Given information:
'''

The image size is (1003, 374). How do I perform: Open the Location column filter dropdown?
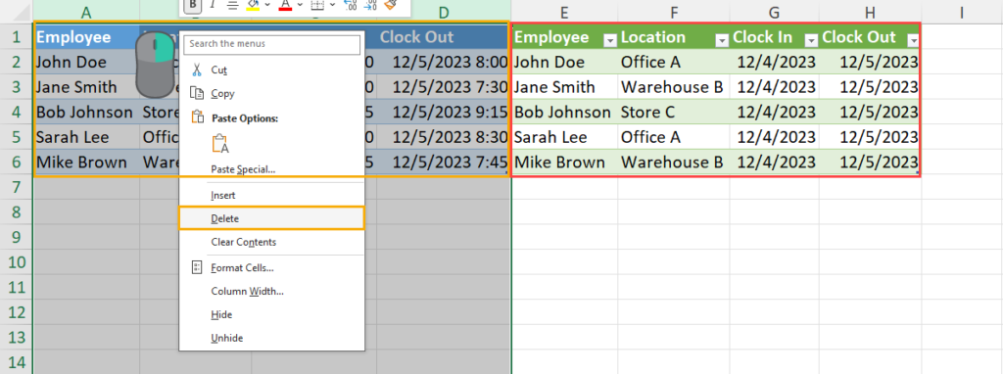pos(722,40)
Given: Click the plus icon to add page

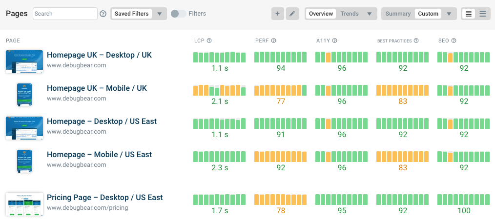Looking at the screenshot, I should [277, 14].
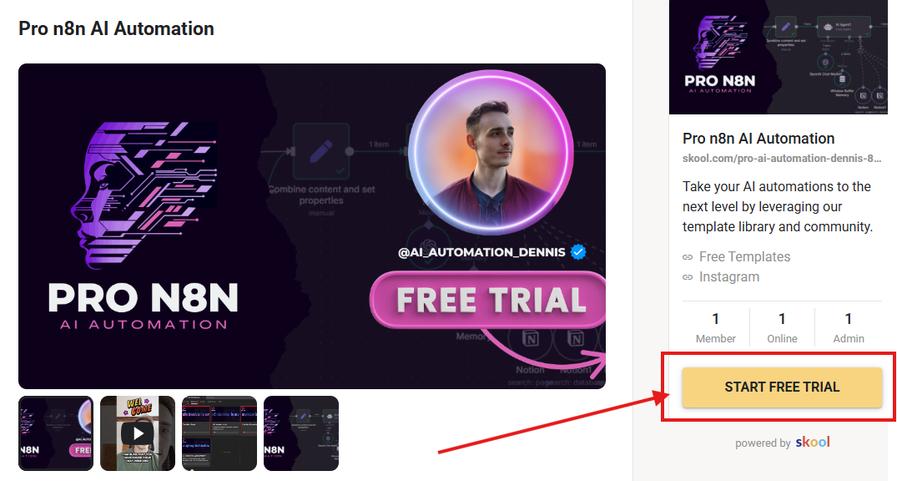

'''
'''

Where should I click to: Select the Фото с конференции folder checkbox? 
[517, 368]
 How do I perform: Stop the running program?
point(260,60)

'''
'''

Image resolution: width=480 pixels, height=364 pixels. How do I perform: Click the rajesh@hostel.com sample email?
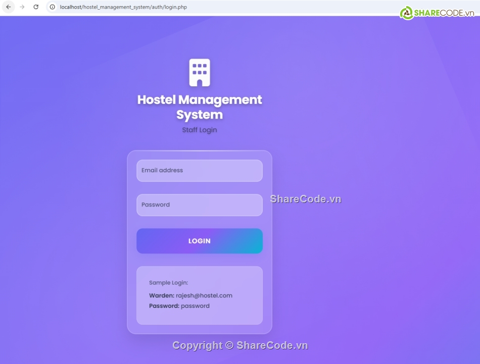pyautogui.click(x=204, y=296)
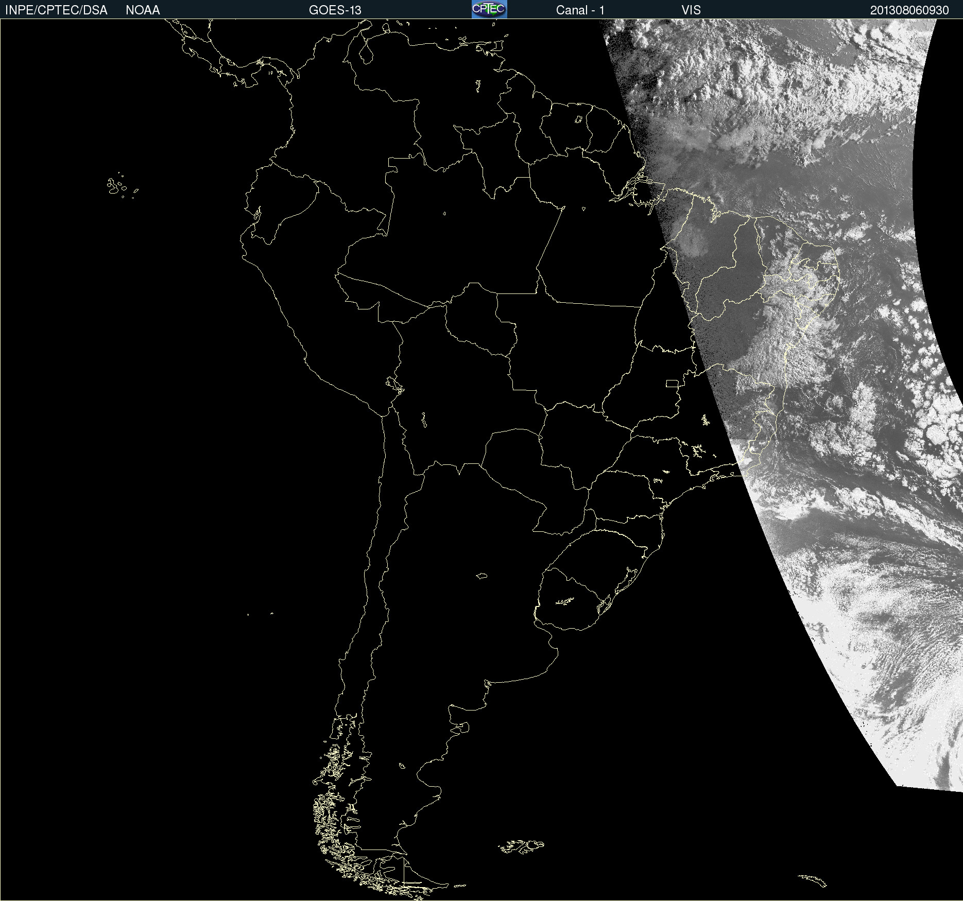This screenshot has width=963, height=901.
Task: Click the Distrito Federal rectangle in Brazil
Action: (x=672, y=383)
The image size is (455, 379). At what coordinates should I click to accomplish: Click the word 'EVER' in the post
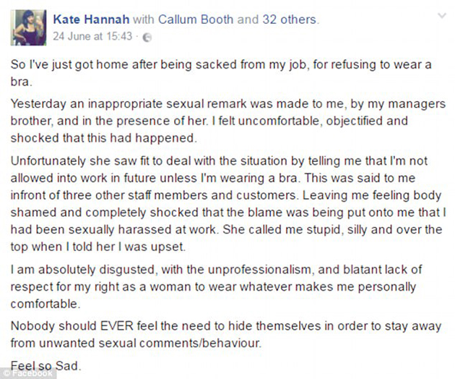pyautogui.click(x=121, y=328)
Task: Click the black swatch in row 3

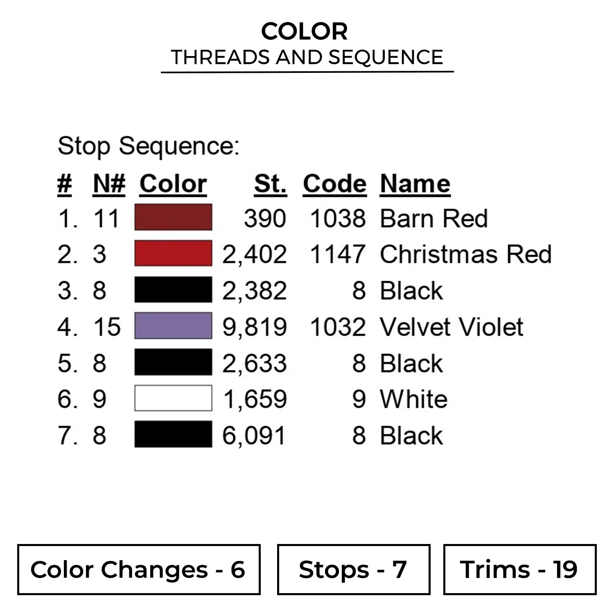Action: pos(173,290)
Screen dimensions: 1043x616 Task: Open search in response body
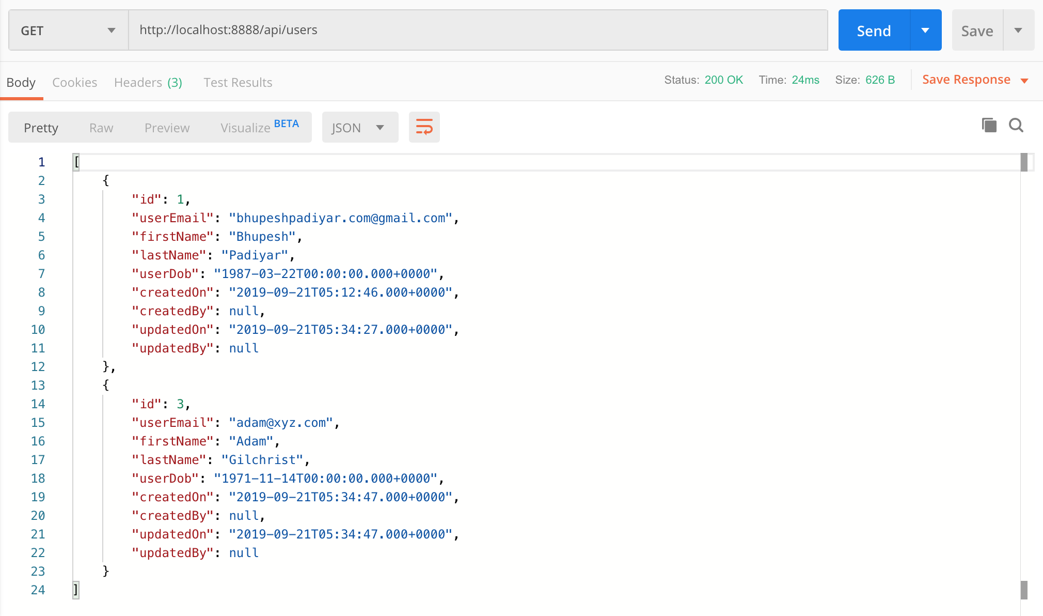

'''

List the records between the lines holding "Where should I" and "point(260,60)", inclusive, as a numbered list, leaving out blank lines.

1. Where should I click to: Select the Фото с конференции folder checkbox? 
2. [517, 368]
3.  How do I perform: Stop the running program?
4. point(260,60)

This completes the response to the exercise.